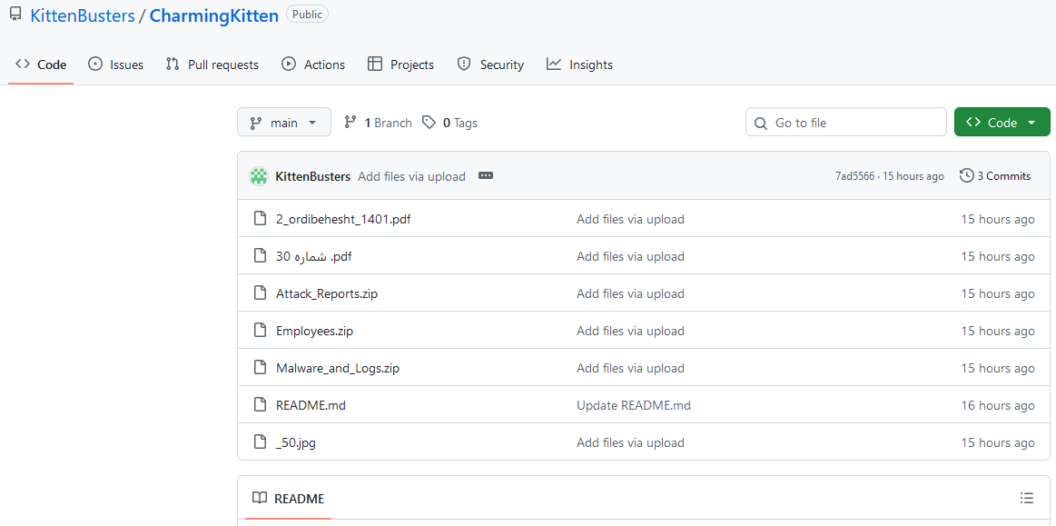Viewport: 1056px width, 526px height.
Task: Click the commit message ellipsis icon
Action: tap(486, 176)
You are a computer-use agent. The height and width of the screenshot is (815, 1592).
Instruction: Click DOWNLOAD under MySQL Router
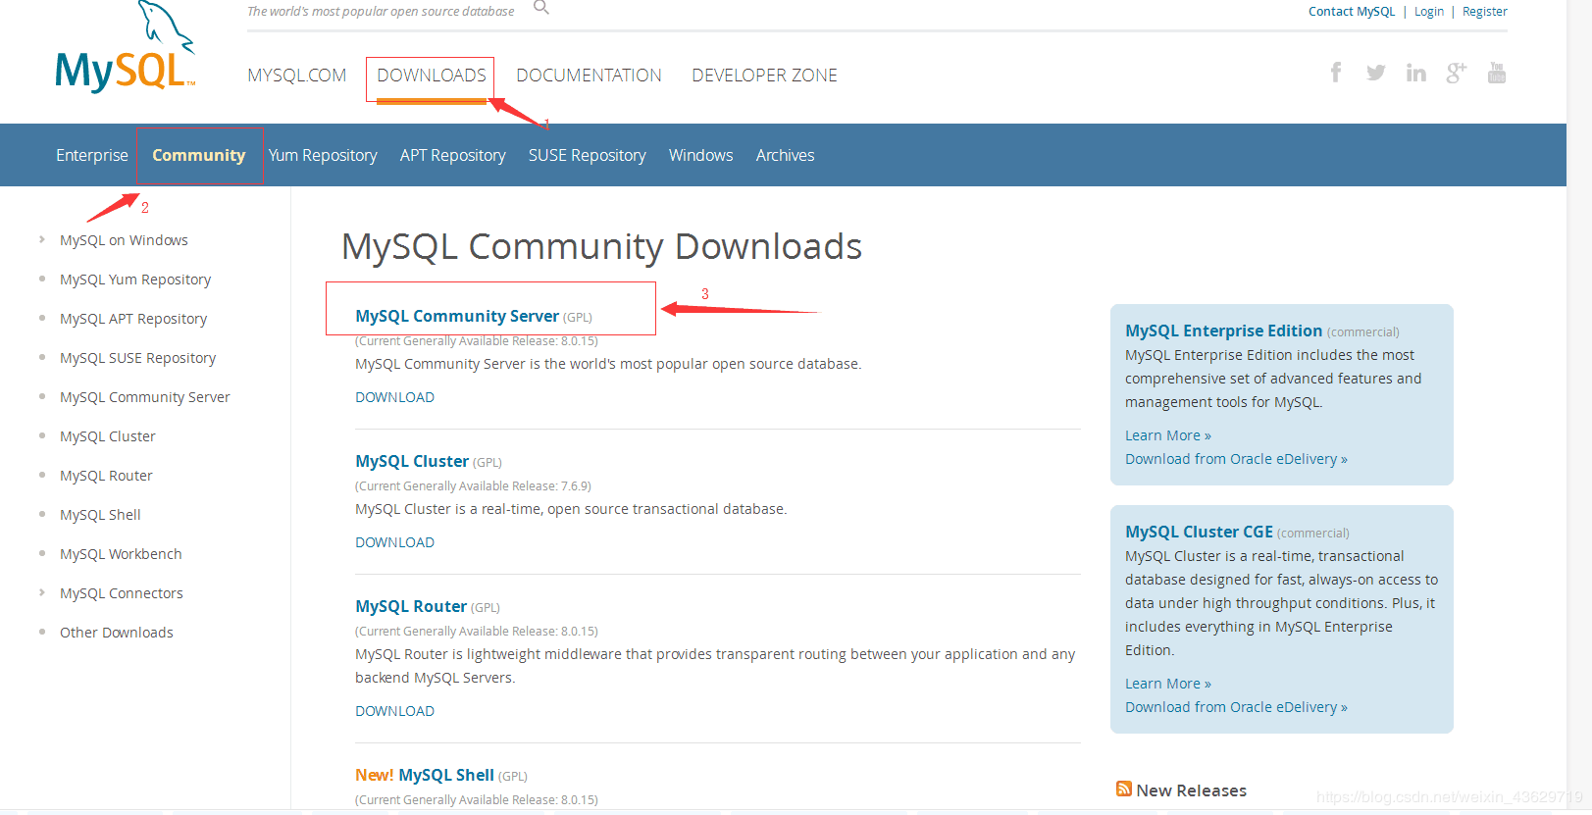(394, 711)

#### WHAT YOU WILL DO:
With the pictures left out, give again exactly the lines from the one that contains "You are a computer-use" through the final line of the data above.

#### RESPONSE BELOW:
You are a computer-use agent. The height and width of the screenshot is (815, 1592).
Instruction: Click DOWNLOAD under MySQL Router
(394, 711)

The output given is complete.